------ SOURCE ------

Commit Graph

2860 Commits

Author SHA1 Message Date
Xavier Hallade
190ad73590 Cycles oneAPI: Remove direct dependency on Level-Zero
We used it only to access device id for explicitly allowing Arc GPUs.
It made the backend require ze_loader.dll which could be problematic if
we end up using direct linking.
I've replaced filtering based on PCI device id by using other HW properties
instead (EUs, threads per EU), that are now available through Level-Zero.
2022-07-06 18:55:38 +02:00
Xavier Hallade
debb233787 Cleanup: fix comments in oneAPI kernel.cpp 2022-07-06 18:55:38 +02:00
Nikita Sirgienko
0df574b55e Cycles: Improve an occupancy for Intel GPUs
Initially oneAPI implementation have waited after each memory
operation, even if there was no need for this. Now, the implementation
will wait only if it is really necessary - it have improved
performance noticeble for some scenes and a bit for the rest of them.
2022-07-06 17:26:23 +02:00
Xavier Hallade
41c10ac84a Cycles: fix support for multiple Intel GPUs
Identical Intel GPUs ended up with the same id.
Added PCI BDF to the id to make it unique.
2022-07-01 11:20:00 +02:00
Xavier Hallade
0554537c3c Cleanup: add missing license headers in Cycles oneAPI implementation 2022-07-01 10:13:07 +02:00
Campbell Barton
b6c28002ac Cleanup: spelling in comments 2022-06-30 12:14:22 +10:00
Xavier Hallade
a02992f131 Cycles: Add support for rendering on Intel GPUs using oneAPI
This patch adds a new Cycles device with similar functionality to the
existing GPU devices.  Kernel compilation and runtime interaction happen
via oneAPI DPC++ compiler and SYCL API.

------

## DIRECTIVE A
In the Cycles commit log, what was added to the device id so that identical Intel GPUs get unique ids?
## DIRECTIVE B
Carry on the Cycles commit log from the point where it stops.

------ INFORMATION PROVIDED ------

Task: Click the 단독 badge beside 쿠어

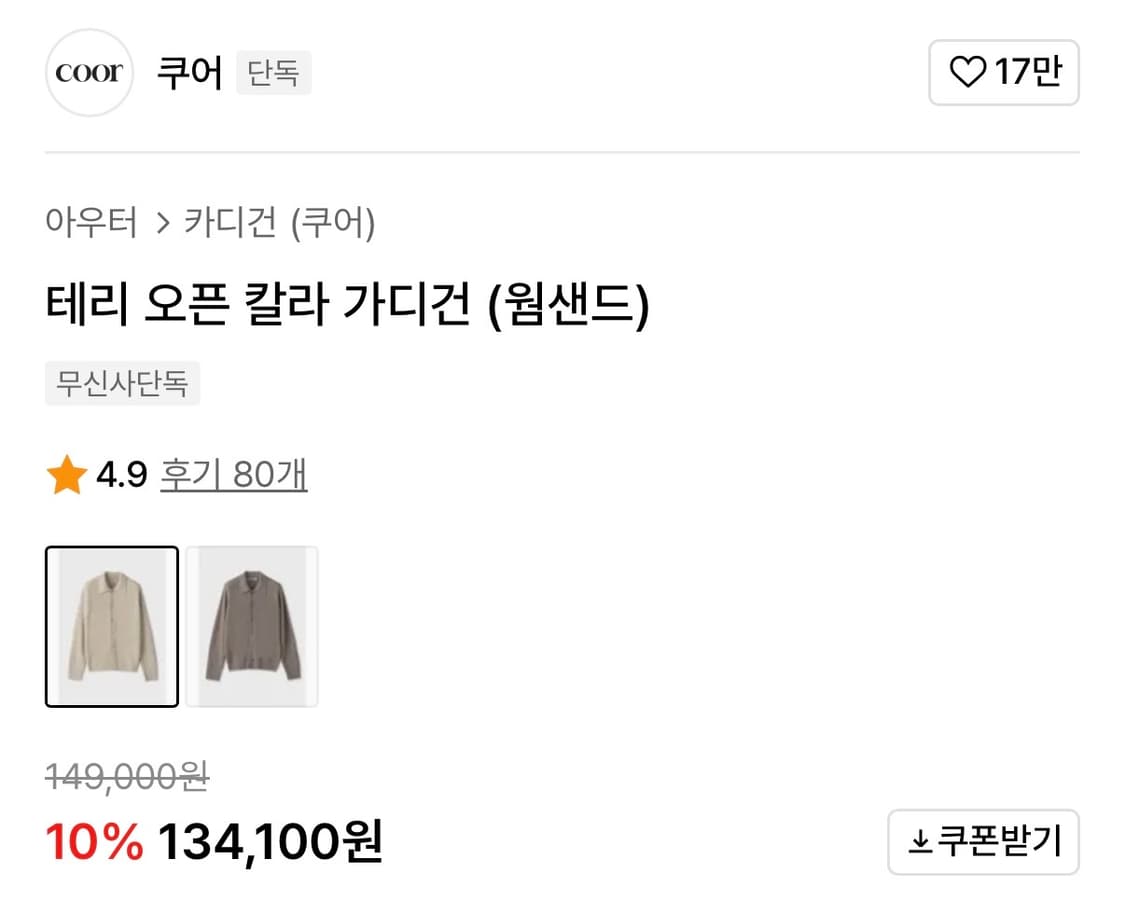Action: [x=273, y=73]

------

## EXERCISE RESULT A
The PCI BDF.

## EXERCISE RESULT B
This implementation is primarly focusing on Intel® Arc™ GPUs and other
future Intel GPUs.  The first supported drivers are 101.1660 on Windows
and 22.10.22597 on Linux.

The necessary tools for compilation are:
- A SYCL compiler such as oneAPI DPC++ compiler or
  https://github.com/intel/llvm
- Intel® oneAPI Level Zero which is used for low level device queries:
  https://github.com/oneapi-src/level-zero
- To optionally generate prebuilt graphics binaries: Intel® Graphics
  Compiler All are included in Linux precompiled libraries on svn:
  https://svn.blender.org/svnroot/bf-blender/trunk/lib The same goes for
  Windows precompiled binaries but for the graphics compiler, available
  as "Intel® Graphics Offline Compiler for OpenCL™ Code" from
  https://www.intel.com/content/www/us/en/developer/articles/tool/oneapi-standalone-components.html,
  for which path can be set as OCLOC_INSTALL_DIR.

Being based on the open SYCL standard, this implementation could also be
extended to run on other compatible non-Intel hardware in the future.

Reviewed By: sergey, brecht

Differential Revision: https://developer.blender.org/D15254

Co-authored-by: Nikita Sirgienko <nikita.sirgienko@intel.com>
Co-authored-by: Stefan Werner <stefan.werner@intel.com>
2022-06-29 12:58:04 +02:00
Brecht Van Lommel
c257443192 Fix Cycles assert with mix weights outside of 0..1 range
This could result in wrong skipping of SVM nodes in the graph. Now make the
logic consistent with the clamping in the OSL implementation and constant
folding.

Thanks to Christophe Hery for finding the problem and providing the fix.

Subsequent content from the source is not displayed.